A girl places carnations on the monument in the yard of Polytechnic school in homage to the victims. Events are held annually throughout Greece to mark the anniversary of the student uprising of 17 November 1973. Photo: AAP via EPA/PANTELIS SAITAS

Australia has been a democracy under the Crown since 1901, a nation that adopted the White Australia Policy; the policy ended under the great Gough Whitlam. He in turn was illegally and immorally deposed by the Crown in 1975, the second time the Crown intervened in Australia after the 1932 dismissal of Jack Lang. Democracy was undermined then as it was recently when Scott Morrison secretly swore himself in to five ministries, another slap in the face for democracy.

Brazil, also a one-time colonial outpost, was under dictatorship from 1964. It took the courage of a Metaxa minus the fascism to stand up for democracy. Socrates, not the philosopher, rather the famous Corinthians’ footballer joined hundreds of thousands who routinely stood up for democracy by distributing literature, addressing rallies or wearing ‘democracia’ during matches. Lula, the incoming 2023 President didn’t have a Greek sounding name like Socrates, but his connection to Greeks and democracy is unique.

A photo of the late, former Australian prime minister Gough Whitlam as he speaks at an event hosted by Australian Hearing in Sydney, back in 2008. Photo: AAP/Australian Hearing

His father was named Aristides and his mother, Eurídice, was partially of South Italian descent, the area that we know as Magna Graecia!
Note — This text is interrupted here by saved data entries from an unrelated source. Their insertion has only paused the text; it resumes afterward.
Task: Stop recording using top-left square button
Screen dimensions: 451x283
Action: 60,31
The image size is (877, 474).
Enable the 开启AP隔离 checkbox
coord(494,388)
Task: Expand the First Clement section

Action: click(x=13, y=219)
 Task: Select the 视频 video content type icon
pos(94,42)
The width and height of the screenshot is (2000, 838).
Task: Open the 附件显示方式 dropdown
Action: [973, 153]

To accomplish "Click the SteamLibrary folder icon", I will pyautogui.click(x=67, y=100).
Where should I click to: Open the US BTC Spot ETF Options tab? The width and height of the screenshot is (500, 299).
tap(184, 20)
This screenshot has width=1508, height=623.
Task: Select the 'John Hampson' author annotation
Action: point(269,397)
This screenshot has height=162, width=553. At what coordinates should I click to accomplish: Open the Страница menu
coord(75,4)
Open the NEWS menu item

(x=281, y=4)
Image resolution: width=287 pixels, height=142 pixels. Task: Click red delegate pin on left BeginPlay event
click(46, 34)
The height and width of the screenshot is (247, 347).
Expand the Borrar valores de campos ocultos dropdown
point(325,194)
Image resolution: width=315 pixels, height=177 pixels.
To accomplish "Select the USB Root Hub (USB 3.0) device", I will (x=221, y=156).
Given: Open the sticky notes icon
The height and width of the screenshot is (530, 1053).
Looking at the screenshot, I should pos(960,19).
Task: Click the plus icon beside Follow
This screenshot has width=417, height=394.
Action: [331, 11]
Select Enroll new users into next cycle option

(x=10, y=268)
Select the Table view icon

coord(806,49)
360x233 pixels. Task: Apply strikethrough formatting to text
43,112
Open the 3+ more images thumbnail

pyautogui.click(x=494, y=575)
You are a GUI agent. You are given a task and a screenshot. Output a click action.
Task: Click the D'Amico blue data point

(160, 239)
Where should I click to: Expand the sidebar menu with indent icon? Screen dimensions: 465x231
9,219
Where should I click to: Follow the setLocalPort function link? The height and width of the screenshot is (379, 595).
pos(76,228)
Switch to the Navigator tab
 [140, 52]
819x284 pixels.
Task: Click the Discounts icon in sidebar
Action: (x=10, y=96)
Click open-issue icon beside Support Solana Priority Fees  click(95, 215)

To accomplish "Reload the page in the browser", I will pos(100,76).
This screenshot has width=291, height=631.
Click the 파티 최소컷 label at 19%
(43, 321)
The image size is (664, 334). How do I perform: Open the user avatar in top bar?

Lula is a supporter of the football team Corinthians! With such Greek “influences” around him, it is no wonder he championed some of the greatest exports of Greece…. Democracy. Free speech. Liberty.

Lula was a working-class Union leader who led campaigns against the fascist dictatorship which ended in 1985. He eventually became president between 2003-2011, overseeing a strong economy and pulling tens of millions out of poverty.

Ana Marcia, a writer and teacher who speaks Greek and is the mother of two Greek-Brazilian boys explains that “Lula was the first president to include poor people in the national budget; That was revolutionary.”

Billy Cotsis among Brazilians celebrating Lula’s inauguration. Photo: Billy Cotsis

“Lula said enough with making the cake bigger we need to start sharing it with whoever is most hungry. Bolsa Família was the first income transfer program. To attain that benefit, families had to keep their kids in school. Lower middle class also benefited. Sharing the cake was also about increasing the minimum wage, which escalated to all rates of salary. That recipe was simple: if the GDP grew 5%, minimum wage would get the same raise. Not rocket science, but after decades of no real raise, again, it was revolutionary.” These are also themes similar to a Whitlam Australia and a Venizelos era Greece.

As someone who didn’t finish school, Lula championed education and antipoverty measures, in a sense a Brazilian version of the early Venizelos where a poor and backward Greece was dragged into the 20th Century. Lula sought to drag his people into the 21st Century and like many stories where fascism lurks, his nation eventually fell to elements of darkness. Just like the Dismissal of Whitlam, Lula was attacked by elites and sent to prison in 2018 for trumped up and fake corruption charges. His innocence was proven in 2021; not in time to run against the Trump of Brazil, Bolsanaro.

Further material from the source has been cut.